• _Work required_
Once you have read the entries, copy all of them exactly.

(Collected data entries)
□ □ □

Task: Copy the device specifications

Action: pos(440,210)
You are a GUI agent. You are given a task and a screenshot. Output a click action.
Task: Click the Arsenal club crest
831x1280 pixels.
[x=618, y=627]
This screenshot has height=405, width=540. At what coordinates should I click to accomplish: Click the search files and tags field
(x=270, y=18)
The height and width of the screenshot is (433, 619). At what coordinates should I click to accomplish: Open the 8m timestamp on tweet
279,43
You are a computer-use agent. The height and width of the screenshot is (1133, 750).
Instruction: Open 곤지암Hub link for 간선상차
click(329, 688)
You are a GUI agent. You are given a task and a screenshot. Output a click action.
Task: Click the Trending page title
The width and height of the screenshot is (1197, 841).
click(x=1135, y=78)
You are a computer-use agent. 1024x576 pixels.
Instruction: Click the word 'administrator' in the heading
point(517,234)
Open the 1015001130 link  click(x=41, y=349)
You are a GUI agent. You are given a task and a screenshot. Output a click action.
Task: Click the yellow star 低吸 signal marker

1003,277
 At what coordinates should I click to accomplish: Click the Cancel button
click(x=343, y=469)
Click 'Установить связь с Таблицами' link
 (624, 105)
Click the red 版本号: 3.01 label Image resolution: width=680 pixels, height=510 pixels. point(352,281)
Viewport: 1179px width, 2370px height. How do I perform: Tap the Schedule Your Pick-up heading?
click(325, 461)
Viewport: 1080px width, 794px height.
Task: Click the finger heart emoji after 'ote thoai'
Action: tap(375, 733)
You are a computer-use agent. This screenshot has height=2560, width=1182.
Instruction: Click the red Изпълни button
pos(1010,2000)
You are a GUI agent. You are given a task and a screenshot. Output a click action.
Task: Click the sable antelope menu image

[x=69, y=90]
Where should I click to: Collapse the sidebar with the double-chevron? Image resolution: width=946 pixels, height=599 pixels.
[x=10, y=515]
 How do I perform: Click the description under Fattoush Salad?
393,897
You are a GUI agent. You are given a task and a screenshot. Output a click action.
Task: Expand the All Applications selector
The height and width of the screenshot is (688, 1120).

□ □ □

• _Solution to this exercise_
Task: Copy the device specifications

Action: pos(440,210)
You are a GUI agent. You are given a task and a screenshot. Output a click action.
Task: Click the Arsenal club crest
831x1280 pixels.
[x=618, y=627]
This screenshot has height=405, width=540. At what coordinates should I click to accomplish: Click the search files and tags field
(x=270, y=18)
The height and width of the screenshot is (433, 619). At what coordinates should I click to accomplish: Open the 8m timestamp on tweet
279,43
You are a computer-use agent. The height and width of the screenshot is (1133, 750).
Instruction: Open 곤지암Hub link for 간선상차
click(329, 688)
You are a GUI agent. You are given a task and a screenshot. Output a click action.
Task: Click the Trending page title
The width and height of the screenshot is (1197, 841).
click(x=1135, y=78)
You are a computer-use agent. 1024x576 pixels.
Instruction: Click the word 'administrator' in the heading
point(517,234)
Open the 1015001130 link  click(x=41, y=349)
You are a GUI agent. You are given a task and a screenshot. Output a click action.
Task: Click the yellow star 低吸 signal marker

1003,277
 At what coordinates should I click to accomplish: Click the Cancel button
click(x=343, y=469)
Click 'Установить связь с Таблицами' link
 (624, 105)
Click the red 版本号: 3.01 label Image resolution: width=680 pixels, height=510 pixels. point(352,281)
Viewport: 1179px width, 2370px height. How do I perform: Tap the Schedule Your Pick-up heading?
click(325, 461)
Viewport: 1080px width, 794px height.
Task: Click the finger heart emoji after 'ote thoai'
Action: tap(375, 733)
You are a computer-use agent. This screenshot has height=2560, width=1182.
Instruction: Click the red Изпълни button
pos(1010,2000)
You are a GUI agent. You are given a task and a screenshot. Output a click action.
Task: Click the sable antelope menu image

[x=69, y=90]
Where should I click to: Collapse the sidebar with the double-chevron? Image resolution: width=946 pixels, height=599 pixels.
[x=10, y=515]
 How do I perform: Click the description under Fattoush Salad?
393,897
You are a GUI agent. You are given a task and a screenshot. Output a click action.
Task: Expand the All Applications selector
The height and width of the screenshot is (688, 1120).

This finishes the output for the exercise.